9. The learned counsel referred to provisions of section 292B of the Income Tax Act and submitted that the “purpose” of the Income Tax Act is to achieve determine the correct total income and when correct total income was given in four returns filed simultaneously and later in the return consolidating figures were given, the original four returns filed were valid.

9.1 The four returns disclosed total income of the assessee and therefore in substance conform to statutory, requirements. May be they did not comply strictly with provision. However, the defect here was fully curable under section 292B of the Income Tax Act.

9.2 All the four returns were filed simultaneously with the same Assessing Officer giving complete information; thus no loss or prejudice was caused to the Revenue. The assessee did not intend to cause loss of Revenue and no mala fide or mischief on the part of the assessee at any stage has been alleged.

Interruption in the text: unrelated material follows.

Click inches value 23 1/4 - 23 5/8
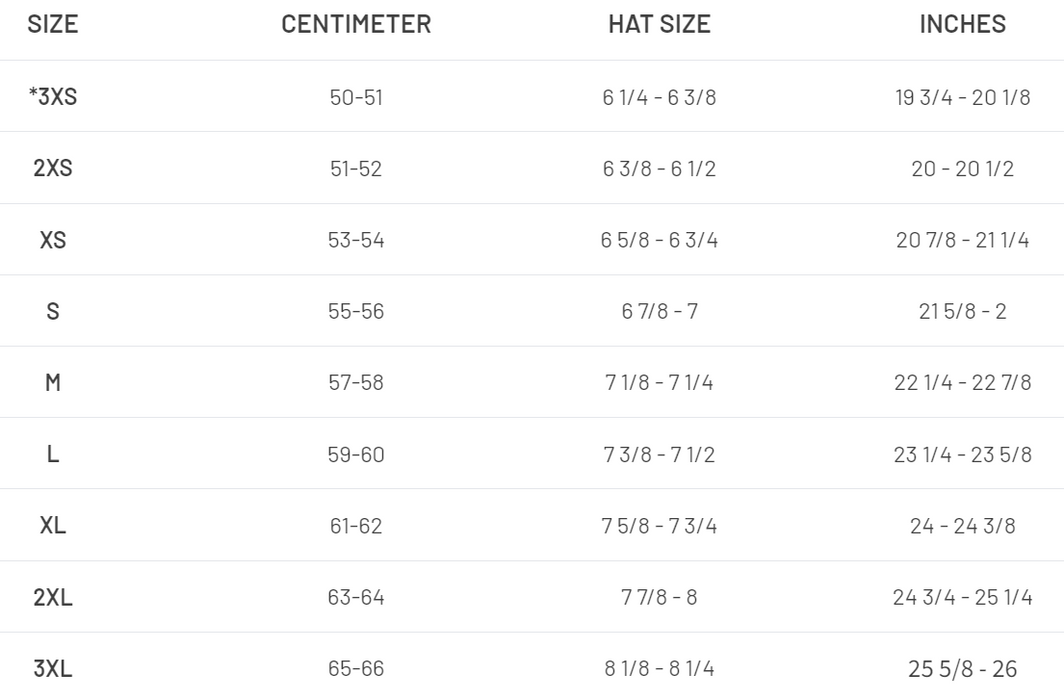1064x700 pixels. click(962, 454)
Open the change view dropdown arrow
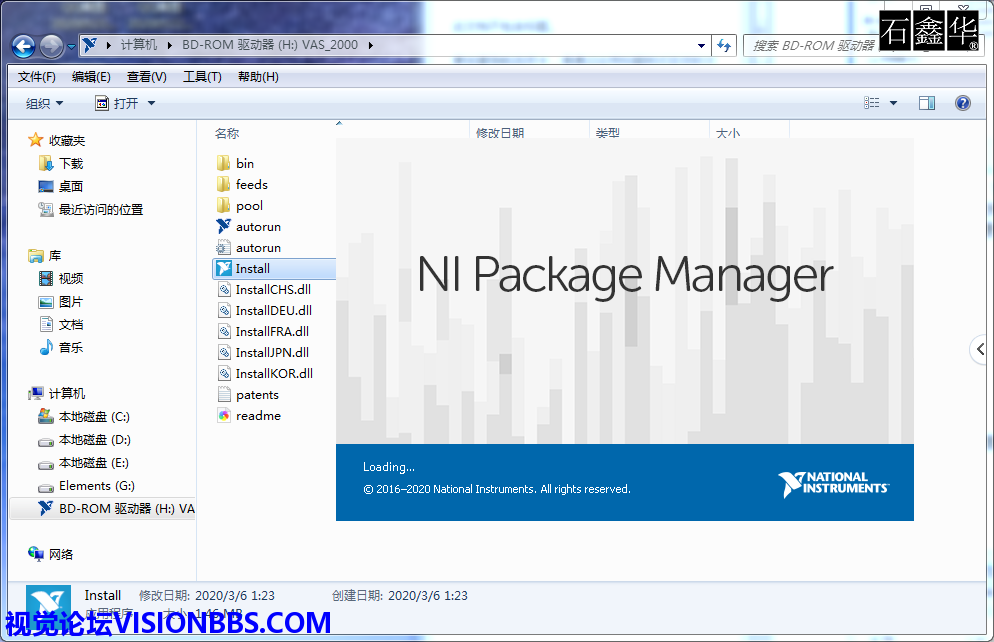 893,103
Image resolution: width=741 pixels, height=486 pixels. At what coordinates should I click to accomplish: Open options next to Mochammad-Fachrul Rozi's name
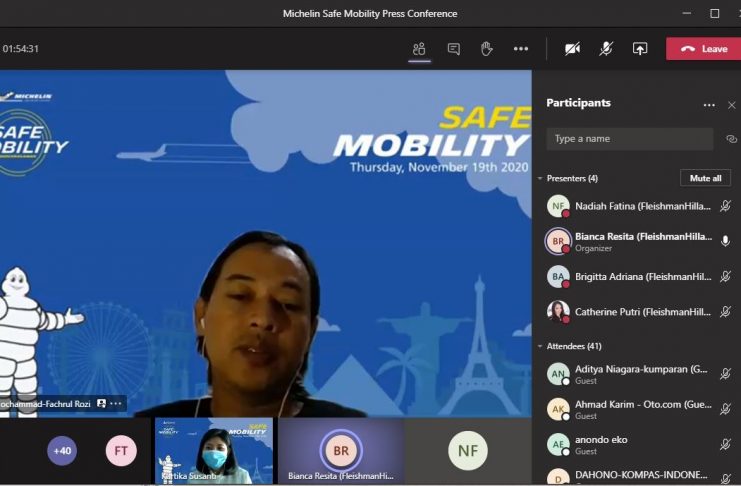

9.3 What has been done is mere consolidation of figure in one return, which is supplementing the original four returns. There is no deviation at all in the consolidated return. So, the four returns are substituted by a consolidated return. Therefore, the original returns must, in the circumstances of the case, be treated as returns filed within the time allowed under sub-section (1) of section 139 of the Income Tax Act and treated as valid.

9.4 The learned counsel for the assessee submitted that error involved in dispute related to procedure of filing the return and as per settled law, procedural provisions are required to be given a liberal interpretation so as to make the machinery work.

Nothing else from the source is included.